:: Task directions ::
In the entries below, which lines run from the one containing "The width and height of the screenshot is (753, 464)." to the one containing "Collapse the panel with double chevron"? Copy exactly those lines, ends included, and no others.

:: Listed records ::
....
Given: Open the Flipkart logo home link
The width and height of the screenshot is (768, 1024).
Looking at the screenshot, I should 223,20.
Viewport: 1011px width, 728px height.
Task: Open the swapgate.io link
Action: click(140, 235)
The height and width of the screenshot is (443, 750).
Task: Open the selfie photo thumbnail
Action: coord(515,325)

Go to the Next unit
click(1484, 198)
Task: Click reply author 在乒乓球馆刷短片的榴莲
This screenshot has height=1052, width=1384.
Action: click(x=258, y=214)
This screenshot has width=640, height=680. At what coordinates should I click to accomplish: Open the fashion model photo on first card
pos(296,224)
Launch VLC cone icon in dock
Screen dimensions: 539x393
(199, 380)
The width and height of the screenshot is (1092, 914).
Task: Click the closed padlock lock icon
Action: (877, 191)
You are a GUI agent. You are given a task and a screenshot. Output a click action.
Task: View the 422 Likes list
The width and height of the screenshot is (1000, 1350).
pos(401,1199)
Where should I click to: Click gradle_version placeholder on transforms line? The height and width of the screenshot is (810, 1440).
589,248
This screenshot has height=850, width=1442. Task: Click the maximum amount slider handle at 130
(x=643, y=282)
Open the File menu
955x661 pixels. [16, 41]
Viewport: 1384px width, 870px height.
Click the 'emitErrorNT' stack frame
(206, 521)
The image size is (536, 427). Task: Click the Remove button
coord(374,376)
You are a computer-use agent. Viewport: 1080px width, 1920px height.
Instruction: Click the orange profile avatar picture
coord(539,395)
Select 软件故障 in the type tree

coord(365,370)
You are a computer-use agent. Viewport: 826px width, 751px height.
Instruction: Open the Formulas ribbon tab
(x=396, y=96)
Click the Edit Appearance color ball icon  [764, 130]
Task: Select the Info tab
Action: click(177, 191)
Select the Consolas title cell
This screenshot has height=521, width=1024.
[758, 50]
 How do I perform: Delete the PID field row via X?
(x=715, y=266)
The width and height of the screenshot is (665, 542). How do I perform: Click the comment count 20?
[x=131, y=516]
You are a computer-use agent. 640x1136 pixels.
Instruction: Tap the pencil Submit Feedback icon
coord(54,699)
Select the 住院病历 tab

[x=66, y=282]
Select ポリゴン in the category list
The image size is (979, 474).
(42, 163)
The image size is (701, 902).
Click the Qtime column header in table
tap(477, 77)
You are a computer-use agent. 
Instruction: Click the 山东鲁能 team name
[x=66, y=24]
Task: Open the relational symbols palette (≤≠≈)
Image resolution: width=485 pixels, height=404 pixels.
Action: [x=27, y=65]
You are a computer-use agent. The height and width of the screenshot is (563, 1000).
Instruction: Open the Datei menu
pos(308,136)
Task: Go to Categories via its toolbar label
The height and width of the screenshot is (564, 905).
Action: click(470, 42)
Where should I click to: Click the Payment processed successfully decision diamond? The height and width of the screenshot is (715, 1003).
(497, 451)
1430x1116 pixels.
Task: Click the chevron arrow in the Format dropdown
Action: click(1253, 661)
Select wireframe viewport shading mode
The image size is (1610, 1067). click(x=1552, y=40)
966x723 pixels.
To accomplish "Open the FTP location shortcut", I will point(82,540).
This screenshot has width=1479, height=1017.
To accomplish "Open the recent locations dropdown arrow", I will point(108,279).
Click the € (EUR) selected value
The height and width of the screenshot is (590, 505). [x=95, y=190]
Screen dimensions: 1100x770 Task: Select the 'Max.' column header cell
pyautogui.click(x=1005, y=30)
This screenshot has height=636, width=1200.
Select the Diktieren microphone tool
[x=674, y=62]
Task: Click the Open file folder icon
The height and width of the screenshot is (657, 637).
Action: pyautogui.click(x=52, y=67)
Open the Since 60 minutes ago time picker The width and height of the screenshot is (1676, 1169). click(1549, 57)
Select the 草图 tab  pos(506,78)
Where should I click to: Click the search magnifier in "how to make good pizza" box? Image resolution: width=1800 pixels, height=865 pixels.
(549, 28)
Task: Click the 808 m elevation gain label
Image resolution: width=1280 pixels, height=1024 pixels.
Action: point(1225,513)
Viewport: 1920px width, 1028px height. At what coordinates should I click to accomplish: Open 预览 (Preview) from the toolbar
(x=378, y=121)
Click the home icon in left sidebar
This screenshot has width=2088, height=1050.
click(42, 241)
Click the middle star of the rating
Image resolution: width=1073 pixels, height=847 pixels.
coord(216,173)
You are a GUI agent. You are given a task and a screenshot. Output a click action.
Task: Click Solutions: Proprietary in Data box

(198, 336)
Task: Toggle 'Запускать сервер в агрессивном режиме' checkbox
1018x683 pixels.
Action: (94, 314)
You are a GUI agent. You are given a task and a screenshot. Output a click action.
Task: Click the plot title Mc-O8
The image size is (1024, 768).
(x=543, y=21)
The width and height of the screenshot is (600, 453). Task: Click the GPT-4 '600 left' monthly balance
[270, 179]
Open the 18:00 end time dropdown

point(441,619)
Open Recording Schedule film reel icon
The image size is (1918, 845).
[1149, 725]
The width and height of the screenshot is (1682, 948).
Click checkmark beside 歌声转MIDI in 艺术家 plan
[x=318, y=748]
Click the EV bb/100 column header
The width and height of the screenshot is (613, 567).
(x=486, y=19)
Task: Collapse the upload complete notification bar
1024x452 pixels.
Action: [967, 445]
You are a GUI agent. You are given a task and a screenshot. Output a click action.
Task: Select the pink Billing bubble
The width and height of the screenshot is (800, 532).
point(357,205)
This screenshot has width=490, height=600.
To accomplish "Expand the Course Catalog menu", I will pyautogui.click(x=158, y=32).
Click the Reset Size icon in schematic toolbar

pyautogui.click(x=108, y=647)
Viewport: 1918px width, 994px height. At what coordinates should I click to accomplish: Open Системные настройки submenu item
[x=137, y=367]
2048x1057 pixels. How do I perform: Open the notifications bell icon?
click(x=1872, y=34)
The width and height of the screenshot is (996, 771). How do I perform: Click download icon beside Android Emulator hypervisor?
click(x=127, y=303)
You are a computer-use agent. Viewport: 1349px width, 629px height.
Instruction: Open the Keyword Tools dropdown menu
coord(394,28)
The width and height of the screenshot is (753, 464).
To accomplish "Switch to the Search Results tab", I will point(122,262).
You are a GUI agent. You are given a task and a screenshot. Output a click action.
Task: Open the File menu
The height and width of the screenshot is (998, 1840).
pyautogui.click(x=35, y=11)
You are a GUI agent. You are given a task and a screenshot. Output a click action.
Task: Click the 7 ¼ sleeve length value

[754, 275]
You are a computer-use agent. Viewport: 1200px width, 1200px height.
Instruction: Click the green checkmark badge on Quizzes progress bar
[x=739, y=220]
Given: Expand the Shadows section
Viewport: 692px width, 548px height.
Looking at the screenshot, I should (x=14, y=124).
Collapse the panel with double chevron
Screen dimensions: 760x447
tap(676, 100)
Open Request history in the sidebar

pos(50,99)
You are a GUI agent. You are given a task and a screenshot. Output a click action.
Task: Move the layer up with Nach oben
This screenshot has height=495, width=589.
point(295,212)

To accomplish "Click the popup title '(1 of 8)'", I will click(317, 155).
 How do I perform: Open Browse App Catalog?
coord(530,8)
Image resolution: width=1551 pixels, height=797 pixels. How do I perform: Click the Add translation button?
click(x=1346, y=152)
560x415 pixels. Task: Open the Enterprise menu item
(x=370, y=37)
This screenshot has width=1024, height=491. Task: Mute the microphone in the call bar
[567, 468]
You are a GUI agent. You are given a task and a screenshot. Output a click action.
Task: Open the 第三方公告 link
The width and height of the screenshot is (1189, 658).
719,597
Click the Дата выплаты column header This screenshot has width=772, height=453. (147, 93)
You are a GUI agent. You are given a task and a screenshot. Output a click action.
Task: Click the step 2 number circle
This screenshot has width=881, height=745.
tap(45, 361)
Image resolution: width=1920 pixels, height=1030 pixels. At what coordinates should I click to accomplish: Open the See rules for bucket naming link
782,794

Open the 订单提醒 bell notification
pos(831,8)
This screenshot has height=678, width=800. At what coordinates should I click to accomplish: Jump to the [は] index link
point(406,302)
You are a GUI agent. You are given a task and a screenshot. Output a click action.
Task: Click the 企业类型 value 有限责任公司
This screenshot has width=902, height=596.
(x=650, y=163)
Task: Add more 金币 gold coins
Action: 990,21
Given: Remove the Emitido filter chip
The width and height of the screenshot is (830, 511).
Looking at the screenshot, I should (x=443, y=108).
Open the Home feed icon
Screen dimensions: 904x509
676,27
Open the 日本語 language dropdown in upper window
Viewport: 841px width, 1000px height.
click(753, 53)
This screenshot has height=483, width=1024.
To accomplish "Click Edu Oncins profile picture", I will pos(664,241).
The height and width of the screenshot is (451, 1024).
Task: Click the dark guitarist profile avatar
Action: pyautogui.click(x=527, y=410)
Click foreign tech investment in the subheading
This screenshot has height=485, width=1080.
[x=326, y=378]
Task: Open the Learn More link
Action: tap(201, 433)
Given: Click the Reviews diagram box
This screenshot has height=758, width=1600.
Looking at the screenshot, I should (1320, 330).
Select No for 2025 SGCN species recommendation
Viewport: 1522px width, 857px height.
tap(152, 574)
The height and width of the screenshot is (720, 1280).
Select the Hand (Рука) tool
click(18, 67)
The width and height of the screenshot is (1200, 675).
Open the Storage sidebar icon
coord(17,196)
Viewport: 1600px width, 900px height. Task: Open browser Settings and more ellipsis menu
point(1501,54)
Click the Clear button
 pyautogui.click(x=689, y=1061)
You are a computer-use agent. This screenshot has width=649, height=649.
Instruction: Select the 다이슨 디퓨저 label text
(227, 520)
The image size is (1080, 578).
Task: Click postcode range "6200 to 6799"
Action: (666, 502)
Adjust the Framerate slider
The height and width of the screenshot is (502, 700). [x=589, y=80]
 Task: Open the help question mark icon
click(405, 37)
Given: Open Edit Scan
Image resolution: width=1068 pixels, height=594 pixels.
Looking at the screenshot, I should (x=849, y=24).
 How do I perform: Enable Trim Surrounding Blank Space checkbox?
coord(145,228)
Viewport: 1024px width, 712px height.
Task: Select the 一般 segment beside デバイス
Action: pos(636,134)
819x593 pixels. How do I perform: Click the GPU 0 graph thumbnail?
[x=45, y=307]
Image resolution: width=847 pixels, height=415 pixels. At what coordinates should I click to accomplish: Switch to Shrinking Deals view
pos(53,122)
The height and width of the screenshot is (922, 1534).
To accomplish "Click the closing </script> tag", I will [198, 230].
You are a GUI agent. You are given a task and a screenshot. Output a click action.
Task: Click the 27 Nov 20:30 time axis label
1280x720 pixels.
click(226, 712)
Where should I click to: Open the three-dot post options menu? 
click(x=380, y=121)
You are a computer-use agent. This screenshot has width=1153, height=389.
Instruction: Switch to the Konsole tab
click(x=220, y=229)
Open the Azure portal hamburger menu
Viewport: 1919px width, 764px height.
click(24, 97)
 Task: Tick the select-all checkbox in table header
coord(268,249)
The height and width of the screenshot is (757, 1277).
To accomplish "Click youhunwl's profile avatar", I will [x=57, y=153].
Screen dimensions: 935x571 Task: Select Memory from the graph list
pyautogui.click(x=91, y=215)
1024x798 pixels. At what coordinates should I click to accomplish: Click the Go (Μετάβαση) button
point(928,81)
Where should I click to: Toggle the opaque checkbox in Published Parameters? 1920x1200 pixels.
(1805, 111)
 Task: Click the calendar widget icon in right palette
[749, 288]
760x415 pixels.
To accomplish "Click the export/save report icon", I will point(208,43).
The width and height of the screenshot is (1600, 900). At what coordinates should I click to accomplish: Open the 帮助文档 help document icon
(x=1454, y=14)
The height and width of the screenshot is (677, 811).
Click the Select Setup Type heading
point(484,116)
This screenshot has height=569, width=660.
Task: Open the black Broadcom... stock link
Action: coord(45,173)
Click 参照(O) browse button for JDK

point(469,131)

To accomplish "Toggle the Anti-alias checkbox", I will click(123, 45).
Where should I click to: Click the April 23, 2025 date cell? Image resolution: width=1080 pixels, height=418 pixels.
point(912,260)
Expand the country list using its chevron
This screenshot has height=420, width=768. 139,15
....
:: Output for this exercise ::
The width and height of the screenshot is (753, 464).
To accomplish "Switch to the Search Results tab", I will point(122,262).
You are a GUI agent. You are given a task and a screenshot. Output a click action.
Task: Open the File menu
The height and width of the screenshot is (998, 1840).
pyautogui.click(x=35, y=11)
You are a GUI agent. You are given a task and a screenshot. Output a click action.
Task: Click the 7 ¼ sleeve length value

[754, 275]
You are a computer-use agent. Viewport: 1200px width, 1200px height.
Instruction: Click the green checkmark badge on Quizzes progress bar
[x=739, y=220]
Given: Expand the Shadows section
Viewport: 692px width, 548px height.
Looking at the screenshot, I should (x=14, y=124).
Collapse the panel with double chevron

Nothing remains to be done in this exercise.